以下の課題:
(1) 映画「大いなる休暇」の評にある次の一文を英語に訳してください。「島には15年前から医師がいない。」
(2) 映画「大いなる休暇」の評に基づき、次の問いに答えてください。
(a) サントマリ・ラモデルヌ島の人口は何人ですか。
(b) 島の男たちが本当に好きなスポーツは何ですか。
(c) 脚本のケン・スコットは何の出身ですか。
(3) 映画「大いなる休暇」の評を、最後の文の後から書き継いでください。

読解文:
****

2005/09/24(土)「大いなる休暇」

 「大いなる休暇」パンフレット「8年前から漁がすたれて島民はみんな生活保護で暮らすようになった。生活保護で金はもらえるが、誇りも少しずつ失う」。

 125人の人口しかいないカナダ・ケベック州のサントマリ・ラモデルヌ島。夜逃げした町長の代わりに町長になったジェルマン(レイモン・ブシャール)がクライマックス、都会から来た医師のルイス(デヴィッド・ブータン)に言う。生活保護から脱けるためには工場が必要で、その工場を誘致するには医師がいることが条件だったため、島民はみんなでルイスに対して理想的な島と装う嘘をついていたのだ。この直前にルイスは恋人と親友から3年間、嘘をつかれていたことを知り、ショックを受けているというのが絶妙のシチュエーションである。さて、ルイスはどうするというのが素晴らしい終盤になっている。高齢者ばかりがいる無医地区というのは日本の地方にもあることだろう。CM監督出身で長編映画デビューのジャン=フランソワ・プリオは、笑いの中に真実を込めたうまい映画を作ったと思う。

 島には15年前から医師がいない。ジェルマンたちはケベック中の医師に島に来てくれるよう手紙を書くが、みんな無視されてしまう。ルイスが島に来た(来ざるを得なかった)のにもひねった理由があるのがうまいところ。ルイスは決してボランティア精神にあふれた医師ではないのである。本当はアイスホッケーが好きなのにルイスの趣味に合わせて男たちはクリケットの真似事をする。毎夜、お金をルイスに拾わせる。下手な釣りの腕前を見て、釣り針に魚を掛ける。ジャズなんて大嫌いなのに大音量のジャズをルイスと一緒に聞く。島に定住してもらおうと、ルイスの電話を盗聴して必死にあれやこれやをする島民たちの姿がユーモラスに温かく綴られていく。ここにある笑いは観客に媚びた下品なものではなく、登場人物のキャラクターからにじみ出る笑い。脚本のケン・スコットはスタンダップ・コメディアン出身という。笑いの本質を分かっている人なのだろう。

****

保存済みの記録
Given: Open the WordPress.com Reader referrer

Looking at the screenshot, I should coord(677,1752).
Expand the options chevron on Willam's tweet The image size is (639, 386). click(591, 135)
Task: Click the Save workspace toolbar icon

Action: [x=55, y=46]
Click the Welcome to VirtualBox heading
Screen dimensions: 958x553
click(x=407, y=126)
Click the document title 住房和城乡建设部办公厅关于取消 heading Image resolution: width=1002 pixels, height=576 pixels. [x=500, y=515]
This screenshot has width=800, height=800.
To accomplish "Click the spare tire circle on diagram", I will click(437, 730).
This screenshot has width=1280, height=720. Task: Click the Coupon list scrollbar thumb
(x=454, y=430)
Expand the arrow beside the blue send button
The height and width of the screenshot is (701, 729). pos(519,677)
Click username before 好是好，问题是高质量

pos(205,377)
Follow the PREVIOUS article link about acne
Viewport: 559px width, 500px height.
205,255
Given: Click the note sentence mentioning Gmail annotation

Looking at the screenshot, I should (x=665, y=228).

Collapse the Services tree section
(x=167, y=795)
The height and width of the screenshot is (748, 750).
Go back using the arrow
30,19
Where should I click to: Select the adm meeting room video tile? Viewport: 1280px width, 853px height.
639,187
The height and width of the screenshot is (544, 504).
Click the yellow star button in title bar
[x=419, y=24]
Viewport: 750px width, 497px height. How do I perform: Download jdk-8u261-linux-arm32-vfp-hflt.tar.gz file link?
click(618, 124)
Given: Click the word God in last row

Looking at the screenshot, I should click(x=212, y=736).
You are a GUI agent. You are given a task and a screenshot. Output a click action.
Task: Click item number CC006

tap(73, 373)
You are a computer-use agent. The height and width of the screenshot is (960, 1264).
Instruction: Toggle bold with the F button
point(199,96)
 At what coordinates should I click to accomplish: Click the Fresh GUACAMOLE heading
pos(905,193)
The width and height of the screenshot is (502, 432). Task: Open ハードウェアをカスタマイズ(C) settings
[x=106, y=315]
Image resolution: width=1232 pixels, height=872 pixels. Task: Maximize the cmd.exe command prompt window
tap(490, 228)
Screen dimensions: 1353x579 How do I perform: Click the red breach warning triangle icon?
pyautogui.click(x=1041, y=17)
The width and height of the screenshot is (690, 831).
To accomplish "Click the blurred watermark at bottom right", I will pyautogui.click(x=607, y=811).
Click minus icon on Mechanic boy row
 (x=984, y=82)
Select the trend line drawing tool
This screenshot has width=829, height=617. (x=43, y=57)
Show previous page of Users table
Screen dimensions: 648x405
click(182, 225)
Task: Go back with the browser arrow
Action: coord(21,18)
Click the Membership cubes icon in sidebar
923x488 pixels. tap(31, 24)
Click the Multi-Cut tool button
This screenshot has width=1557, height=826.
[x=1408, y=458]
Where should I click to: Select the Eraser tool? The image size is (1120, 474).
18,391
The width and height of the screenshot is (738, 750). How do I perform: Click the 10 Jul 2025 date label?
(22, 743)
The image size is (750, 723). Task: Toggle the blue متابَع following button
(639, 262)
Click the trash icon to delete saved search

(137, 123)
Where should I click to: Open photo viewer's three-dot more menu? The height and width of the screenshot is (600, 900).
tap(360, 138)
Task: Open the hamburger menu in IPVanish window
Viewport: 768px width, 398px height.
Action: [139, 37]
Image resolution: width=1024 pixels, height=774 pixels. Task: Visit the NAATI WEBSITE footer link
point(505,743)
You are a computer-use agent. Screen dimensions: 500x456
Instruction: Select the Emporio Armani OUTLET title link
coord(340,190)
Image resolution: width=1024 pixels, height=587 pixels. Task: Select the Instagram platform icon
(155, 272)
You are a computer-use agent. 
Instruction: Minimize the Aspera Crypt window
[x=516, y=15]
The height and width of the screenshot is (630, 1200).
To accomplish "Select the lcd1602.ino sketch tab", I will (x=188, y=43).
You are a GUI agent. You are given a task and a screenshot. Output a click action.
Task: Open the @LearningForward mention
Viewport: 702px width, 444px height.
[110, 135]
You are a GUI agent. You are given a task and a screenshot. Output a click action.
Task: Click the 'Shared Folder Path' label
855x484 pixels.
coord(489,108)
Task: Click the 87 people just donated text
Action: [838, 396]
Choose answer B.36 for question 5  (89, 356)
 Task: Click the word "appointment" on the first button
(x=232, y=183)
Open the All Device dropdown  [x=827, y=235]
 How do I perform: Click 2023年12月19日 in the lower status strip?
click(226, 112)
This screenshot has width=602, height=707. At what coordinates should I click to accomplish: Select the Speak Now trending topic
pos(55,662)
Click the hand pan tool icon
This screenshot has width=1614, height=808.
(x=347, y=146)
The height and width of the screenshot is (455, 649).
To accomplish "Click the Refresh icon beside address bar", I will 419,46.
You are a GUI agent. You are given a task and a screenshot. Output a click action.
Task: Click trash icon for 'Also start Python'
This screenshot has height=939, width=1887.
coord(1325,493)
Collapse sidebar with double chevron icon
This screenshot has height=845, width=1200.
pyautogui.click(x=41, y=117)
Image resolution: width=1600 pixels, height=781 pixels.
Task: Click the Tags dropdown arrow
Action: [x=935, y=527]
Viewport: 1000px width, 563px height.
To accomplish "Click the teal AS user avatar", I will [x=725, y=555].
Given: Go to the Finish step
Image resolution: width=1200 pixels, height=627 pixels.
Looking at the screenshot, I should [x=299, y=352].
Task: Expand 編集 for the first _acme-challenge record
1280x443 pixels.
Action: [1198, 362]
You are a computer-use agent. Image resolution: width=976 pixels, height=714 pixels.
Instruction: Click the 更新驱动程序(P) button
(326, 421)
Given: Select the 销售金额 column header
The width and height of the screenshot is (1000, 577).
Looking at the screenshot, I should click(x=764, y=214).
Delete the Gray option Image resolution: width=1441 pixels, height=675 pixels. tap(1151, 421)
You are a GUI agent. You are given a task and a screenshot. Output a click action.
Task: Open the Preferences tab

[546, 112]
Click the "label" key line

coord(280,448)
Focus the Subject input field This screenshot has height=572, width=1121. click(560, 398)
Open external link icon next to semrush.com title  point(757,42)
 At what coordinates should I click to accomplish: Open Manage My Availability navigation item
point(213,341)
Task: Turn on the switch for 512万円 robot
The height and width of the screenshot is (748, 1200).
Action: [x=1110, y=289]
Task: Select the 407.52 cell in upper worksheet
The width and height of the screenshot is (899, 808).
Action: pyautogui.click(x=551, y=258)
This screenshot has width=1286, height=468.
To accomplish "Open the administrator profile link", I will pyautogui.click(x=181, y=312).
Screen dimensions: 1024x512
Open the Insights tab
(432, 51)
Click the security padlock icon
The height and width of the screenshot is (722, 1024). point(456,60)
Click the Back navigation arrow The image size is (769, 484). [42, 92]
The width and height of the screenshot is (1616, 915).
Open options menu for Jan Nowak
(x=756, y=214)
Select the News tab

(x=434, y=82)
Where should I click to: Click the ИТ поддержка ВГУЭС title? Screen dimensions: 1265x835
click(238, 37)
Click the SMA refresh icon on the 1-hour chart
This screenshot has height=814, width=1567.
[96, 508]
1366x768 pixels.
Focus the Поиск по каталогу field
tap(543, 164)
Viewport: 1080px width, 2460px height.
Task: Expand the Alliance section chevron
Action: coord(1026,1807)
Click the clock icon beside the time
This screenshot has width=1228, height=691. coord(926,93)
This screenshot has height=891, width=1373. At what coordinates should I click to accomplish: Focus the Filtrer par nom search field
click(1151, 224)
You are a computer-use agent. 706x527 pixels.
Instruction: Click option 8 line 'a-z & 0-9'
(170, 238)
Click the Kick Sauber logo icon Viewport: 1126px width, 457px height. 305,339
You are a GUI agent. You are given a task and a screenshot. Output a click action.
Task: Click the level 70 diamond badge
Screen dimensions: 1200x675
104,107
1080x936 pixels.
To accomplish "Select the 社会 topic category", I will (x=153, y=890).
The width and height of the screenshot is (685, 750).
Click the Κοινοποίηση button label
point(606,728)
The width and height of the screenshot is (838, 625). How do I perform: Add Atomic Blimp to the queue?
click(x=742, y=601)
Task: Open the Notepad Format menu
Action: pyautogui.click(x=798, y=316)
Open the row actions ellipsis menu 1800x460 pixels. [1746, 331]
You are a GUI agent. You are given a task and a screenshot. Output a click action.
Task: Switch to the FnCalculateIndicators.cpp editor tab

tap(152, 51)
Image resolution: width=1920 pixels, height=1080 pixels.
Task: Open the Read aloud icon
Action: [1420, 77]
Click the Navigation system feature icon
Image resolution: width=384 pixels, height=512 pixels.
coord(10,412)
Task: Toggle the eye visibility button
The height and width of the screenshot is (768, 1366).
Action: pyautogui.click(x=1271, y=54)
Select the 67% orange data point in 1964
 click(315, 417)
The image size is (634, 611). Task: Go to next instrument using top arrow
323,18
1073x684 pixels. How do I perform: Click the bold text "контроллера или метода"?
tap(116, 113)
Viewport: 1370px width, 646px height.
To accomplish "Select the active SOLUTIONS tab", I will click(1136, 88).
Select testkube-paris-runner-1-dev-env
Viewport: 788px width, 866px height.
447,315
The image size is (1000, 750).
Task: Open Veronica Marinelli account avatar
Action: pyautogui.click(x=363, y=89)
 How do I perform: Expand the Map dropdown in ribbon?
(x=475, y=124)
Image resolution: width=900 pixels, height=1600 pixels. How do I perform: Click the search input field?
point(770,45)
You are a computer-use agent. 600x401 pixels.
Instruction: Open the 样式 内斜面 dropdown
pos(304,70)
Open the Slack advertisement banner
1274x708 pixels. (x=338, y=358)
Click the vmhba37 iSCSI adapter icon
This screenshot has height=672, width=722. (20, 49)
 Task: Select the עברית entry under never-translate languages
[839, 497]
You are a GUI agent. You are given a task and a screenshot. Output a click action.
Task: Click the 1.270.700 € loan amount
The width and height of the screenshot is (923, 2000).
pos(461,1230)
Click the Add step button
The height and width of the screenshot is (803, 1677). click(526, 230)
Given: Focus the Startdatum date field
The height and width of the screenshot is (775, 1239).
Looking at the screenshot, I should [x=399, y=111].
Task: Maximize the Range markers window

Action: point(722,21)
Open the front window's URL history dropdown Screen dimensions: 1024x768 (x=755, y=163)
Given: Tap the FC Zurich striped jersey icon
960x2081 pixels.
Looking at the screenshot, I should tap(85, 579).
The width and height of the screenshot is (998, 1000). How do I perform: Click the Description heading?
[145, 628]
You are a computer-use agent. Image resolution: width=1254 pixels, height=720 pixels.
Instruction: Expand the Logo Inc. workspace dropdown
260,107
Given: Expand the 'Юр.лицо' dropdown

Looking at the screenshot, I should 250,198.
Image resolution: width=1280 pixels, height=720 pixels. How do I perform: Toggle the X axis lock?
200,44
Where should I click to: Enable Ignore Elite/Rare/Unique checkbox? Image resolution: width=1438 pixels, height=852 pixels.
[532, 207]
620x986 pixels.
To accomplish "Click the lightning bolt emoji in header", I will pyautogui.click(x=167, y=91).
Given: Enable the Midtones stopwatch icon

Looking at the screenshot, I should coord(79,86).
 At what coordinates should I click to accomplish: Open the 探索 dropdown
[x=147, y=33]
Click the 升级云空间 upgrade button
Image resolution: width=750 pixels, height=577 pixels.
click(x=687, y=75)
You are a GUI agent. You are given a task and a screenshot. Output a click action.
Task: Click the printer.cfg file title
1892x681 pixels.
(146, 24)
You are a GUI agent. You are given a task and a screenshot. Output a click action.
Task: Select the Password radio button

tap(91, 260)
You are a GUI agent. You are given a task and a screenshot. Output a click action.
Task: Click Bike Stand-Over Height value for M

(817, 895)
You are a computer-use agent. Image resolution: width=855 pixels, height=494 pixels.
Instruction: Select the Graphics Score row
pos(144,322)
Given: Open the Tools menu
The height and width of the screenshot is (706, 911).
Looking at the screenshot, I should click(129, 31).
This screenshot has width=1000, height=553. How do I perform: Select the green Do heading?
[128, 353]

****

課題別の解答:
(1) There has been no doctor on the island for fifteen years.

(2)
(a) 125人
(b) アイスホッケー
(c) スタンダップ・コメディアン

(3)
 ルイスが来た翌朝からルイスの元には多数の患者が押し寄せる。なにしろ無医地区なので、実際に島民たちは困っていたのだ。そんな島の真実と、誇りを失って無為に暮らしたくないという島民たちの思いが映画からは伝わってくる。監督の言葉を借りれば、この島民たちは「生きる糧をなくして、それでも再度希望を持って立ち上がる人々」なのである。だから、終盤、映画はルイスに対して嘘をつき続けるか、真実を打ち明けるかの選択をジェルマンたちに取らせる。クライマックスが素敵なのは人間として当たり前のことが当たり前に受け止められるからだ。

 ケベック州の島が舞台であるため、セリフはすべてフランス語。出てくる俳優も知らない顔ばかりだが、映画はとても面白かった。農村を舞台にしたミュージカルを作り続ける劇団「ふるさときゃらばん」の姿勢に通じるものがある映画だと思う。過疎地の実情は世界のどこでも共通するものなのだろう。